This content has been marked as final.
Show 26 replies

15. Re: Which is better to use Varchar or Interger for Primary key in Oracle DB
Franck Pachot Jun 28, 2012 2:27 PM (in response to JustinCave)Hi,
Justin Cave wrote:
Unfortunately the sequences are generating numbers... I would have preferred that it generates RAW: the fastests comparisions, no questions about gaps, no business meaning at all...
If you are using synthetic primary keys, you are presumably using sequences to generate the key values. Sequences generate numbers so your primary key ought to be a number.
Regards,
Franck. 
16. Re: Which is better to use Varchar or Interger for Primary key in Oracle DB
rp0428 Jun 28, 2012 4:11 PM (in response to Franck Pachot)>
Unfortunately the sequences are generating numbers... I would have preferred that it generates RAW: the fastests comparisions, no questions about gaps, no business meaning at all...
>
What do you mean 'I would have preferred'. This is Kayal's thread and Kayal's issue  not yours.
'fastests comparisons'  post your supporting evidence. How many bytes are the RAW values? How would they be generated to be unique? Numbers provide very compact storage. Numbers are easily handled by any tool that might be used. Numbers are easily exported to delimited files.
'no questions about gaps'  if the business insists on gapfree keys the same questions apply to RAW as to NUMBER. It's just that most people can't tell if there are gaps if looking at RAW values  but it doesn't make the question go away if gapfree was wanted.

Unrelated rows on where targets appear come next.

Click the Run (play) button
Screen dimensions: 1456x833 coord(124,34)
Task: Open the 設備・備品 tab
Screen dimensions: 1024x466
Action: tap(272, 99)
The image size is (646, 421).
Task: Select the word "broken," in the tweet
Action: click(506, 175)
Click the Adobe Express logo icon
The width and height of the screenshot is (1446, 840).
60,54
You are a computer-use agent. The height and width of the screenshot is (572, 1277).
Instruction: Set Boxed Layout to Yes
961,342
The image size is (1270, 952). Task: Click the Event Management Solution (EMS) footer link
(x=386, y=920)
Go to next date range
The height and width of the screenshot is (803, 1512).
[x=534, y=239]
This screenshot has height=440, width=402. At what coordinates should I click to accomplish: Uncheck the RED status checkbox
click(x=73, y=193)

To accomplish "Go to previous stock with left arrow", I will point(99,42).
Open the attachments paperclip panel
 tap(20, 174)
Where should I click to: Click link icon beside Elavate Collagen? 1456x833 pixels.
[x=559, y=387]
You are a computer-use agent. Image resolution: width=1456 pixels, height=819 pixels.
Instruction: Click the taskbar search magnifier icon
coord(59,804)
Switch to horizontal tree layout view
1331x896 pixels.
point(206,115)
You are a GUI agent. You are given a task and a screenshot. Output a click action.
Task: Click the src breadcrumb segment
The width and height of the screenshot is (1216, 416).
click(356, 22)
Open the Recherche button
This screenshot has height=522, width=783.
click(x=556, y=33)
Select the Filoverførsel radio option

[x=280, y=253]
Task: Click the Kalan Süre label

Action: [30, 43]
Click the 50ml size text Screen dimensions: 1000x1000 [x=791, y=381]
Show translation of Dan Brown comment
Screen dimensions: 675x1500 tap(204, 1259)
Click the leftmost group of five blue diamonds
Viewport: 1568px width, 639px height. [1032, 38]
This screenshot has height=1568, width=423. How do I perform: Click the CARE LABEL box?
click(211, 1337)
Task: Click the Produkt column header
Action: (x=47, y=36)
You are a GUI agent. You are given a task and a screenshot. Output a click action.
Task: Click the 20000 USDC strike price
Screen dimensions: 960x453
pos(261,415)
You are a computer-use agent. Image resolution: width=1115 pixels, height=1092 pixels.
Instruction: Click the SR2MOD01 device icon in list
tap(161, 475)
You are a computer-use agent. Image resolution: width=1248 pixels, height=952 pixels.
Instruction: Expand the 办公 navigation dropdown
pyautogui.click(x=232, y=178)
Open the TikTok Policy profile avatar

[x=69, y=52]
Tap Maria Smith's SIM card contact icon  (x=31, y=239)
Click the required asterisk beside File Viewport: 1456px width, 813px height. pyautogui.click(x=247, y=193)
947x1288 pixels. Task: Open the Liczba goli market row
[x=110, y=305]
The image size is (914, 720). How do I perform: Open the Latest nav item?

'no business meaning at all'  that applies to ANY surrogate key. In fact, that is one of the main advantages of surrogate keys  they have no business meaning. You should be able to replace any surrogate key with any other nonexisting surrogate key with no issues at all save one; the restore from backup issue where you change the key after creating backups that use the old key and then restore it. Even then, using surrogate keys if ALL tables (or records) that contain the old surrogate key value are restored there is still no effect. 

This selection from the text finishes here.